> EXERCISE GOAL: Below is a listing; give only the number of its lines that contain the word "screenshot".
(RECORDS FOR THE EXERCISE Opens)
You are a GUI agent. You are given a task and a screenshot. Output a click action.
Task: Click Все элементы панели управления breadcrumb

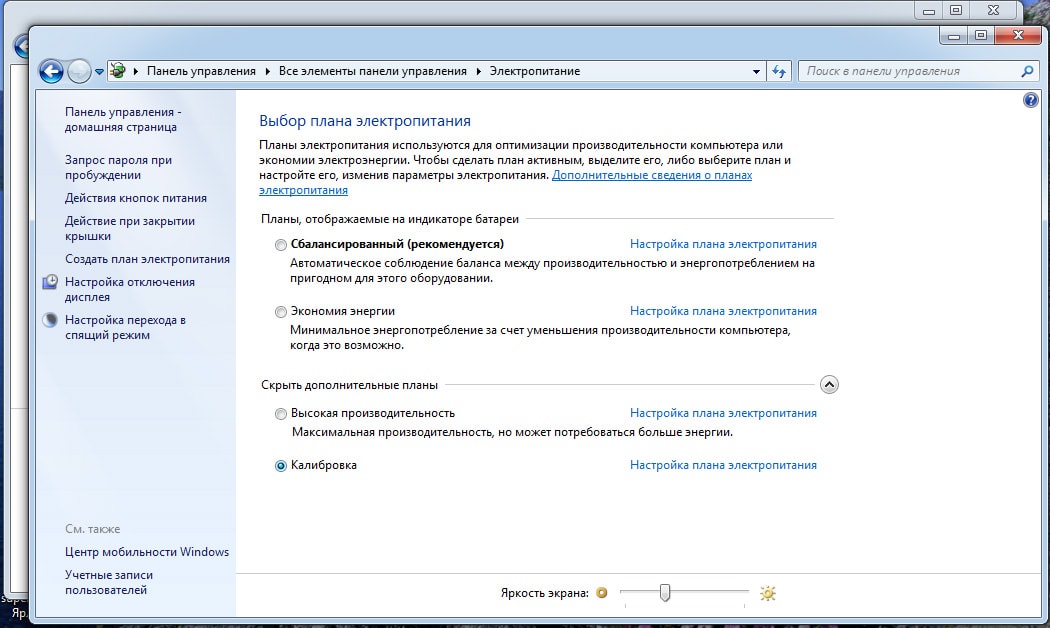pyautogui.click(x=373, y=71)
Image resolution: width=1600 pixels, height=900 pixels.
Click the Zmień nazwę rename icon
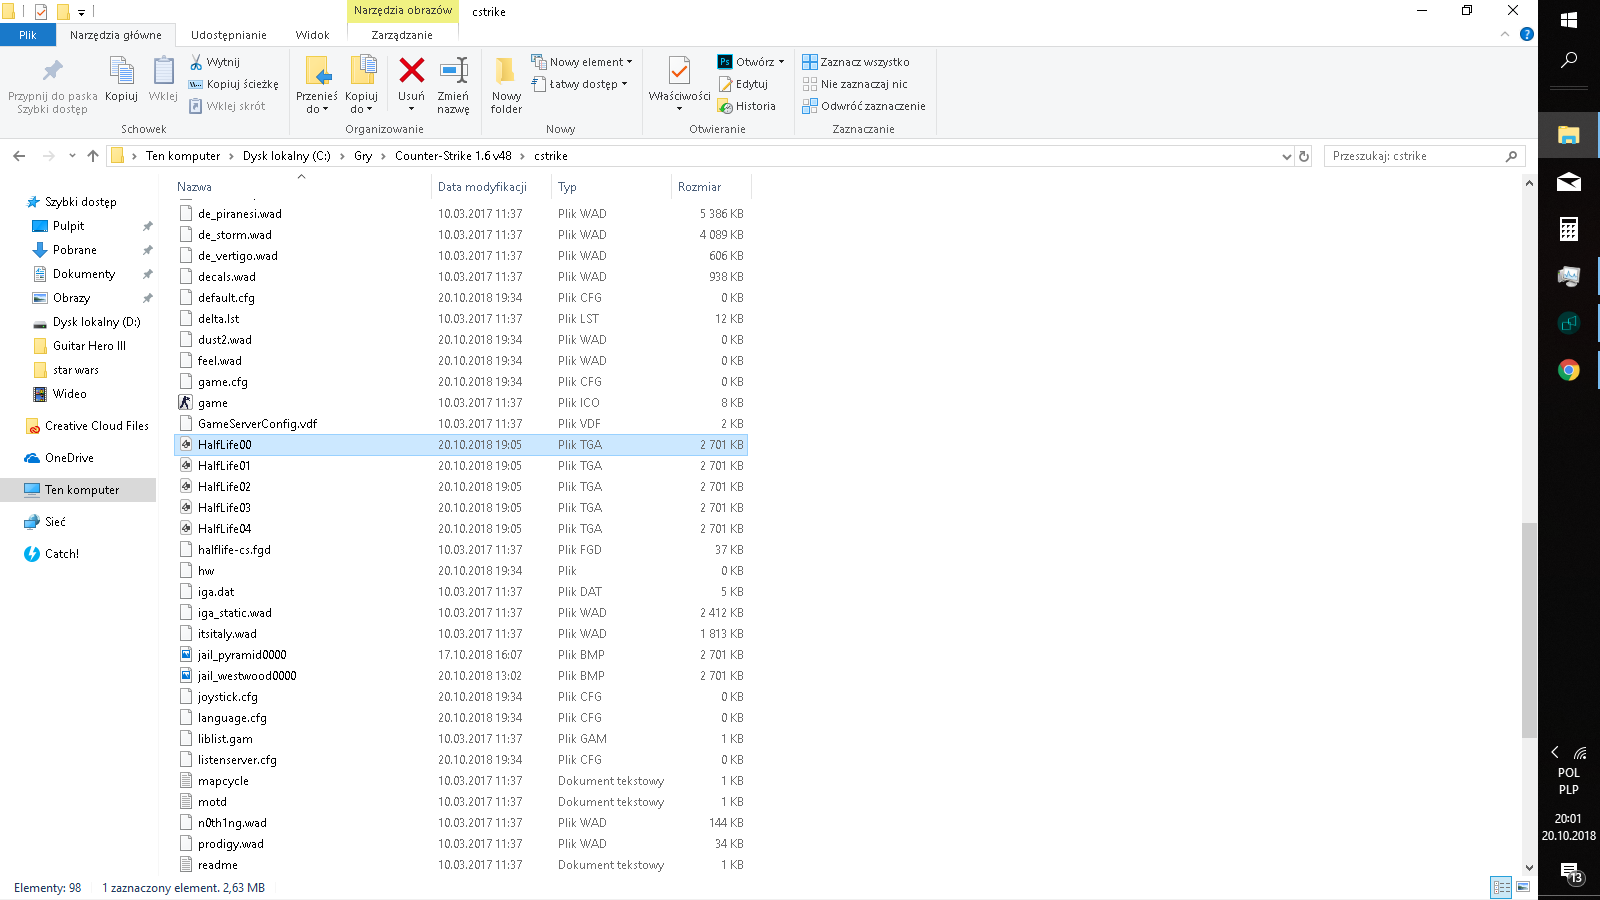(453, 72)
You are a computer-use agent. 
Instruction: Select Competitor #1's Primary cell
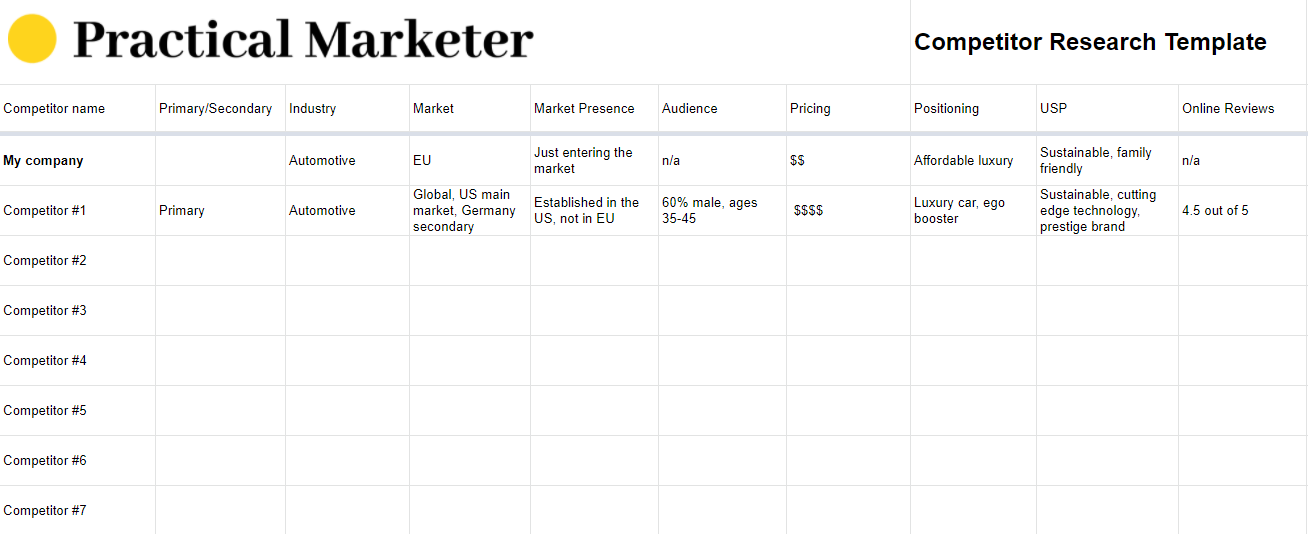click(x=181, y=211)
(RECORDS FOR THE EXERCISE Closes)
(RECORDS FOR THE EXERCISE Opens)
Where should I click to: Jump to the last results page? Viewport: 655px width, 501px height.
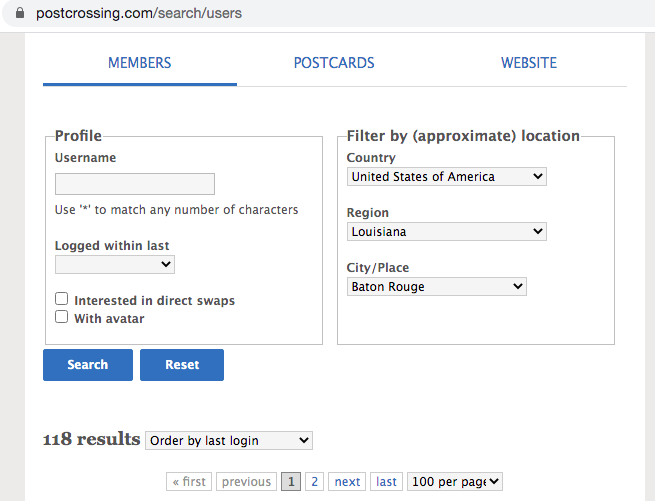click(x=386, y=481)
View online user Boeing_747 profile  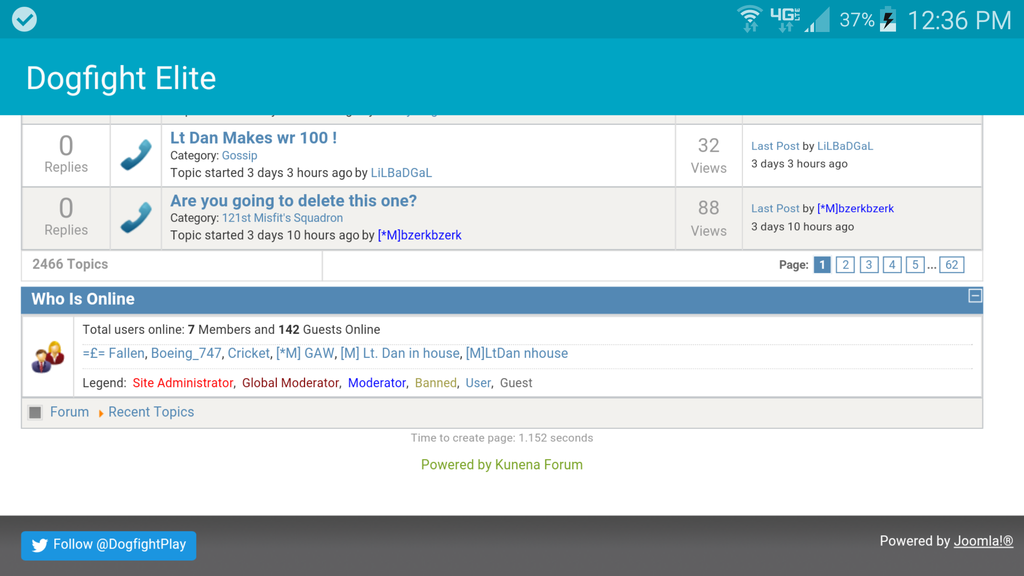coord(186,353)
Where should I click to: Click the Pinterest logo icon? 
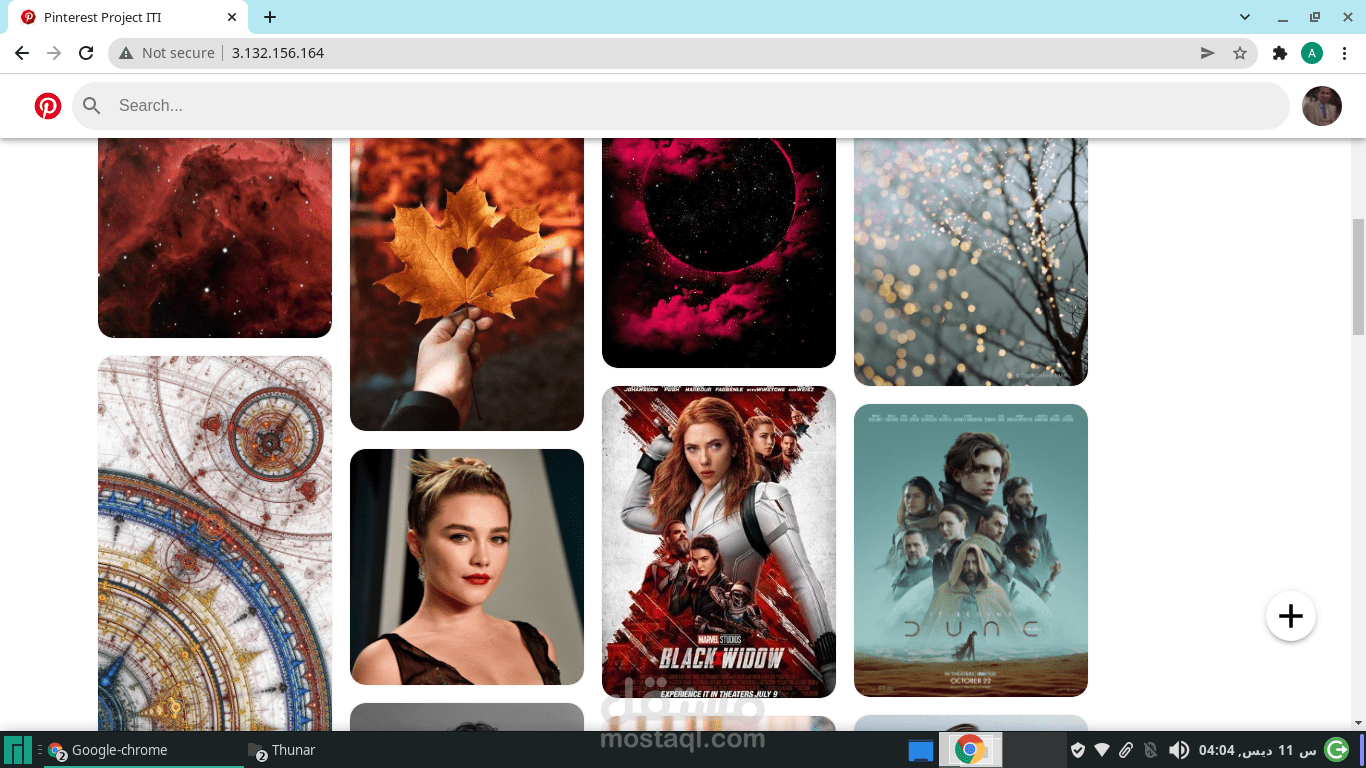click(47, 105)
(RECORDS FOR THE EXERCISE Closes)
(RECORDS FOR THE EXERCISE Opens)
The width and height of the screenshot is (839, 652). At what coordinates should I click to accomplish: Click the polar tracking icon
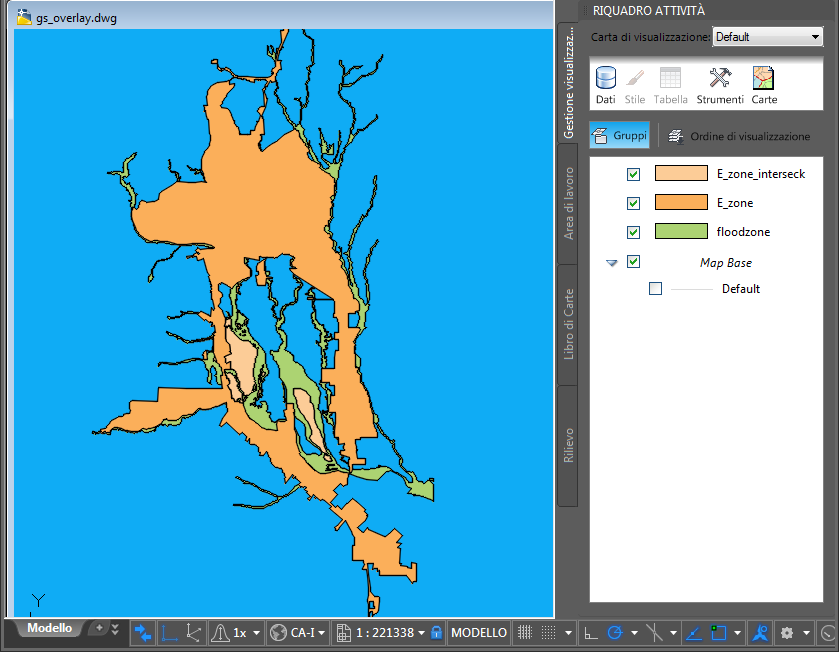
(RECORDS FOR THE EXERCISE Closes)
> ANSWER TO THE EXERCISE: 2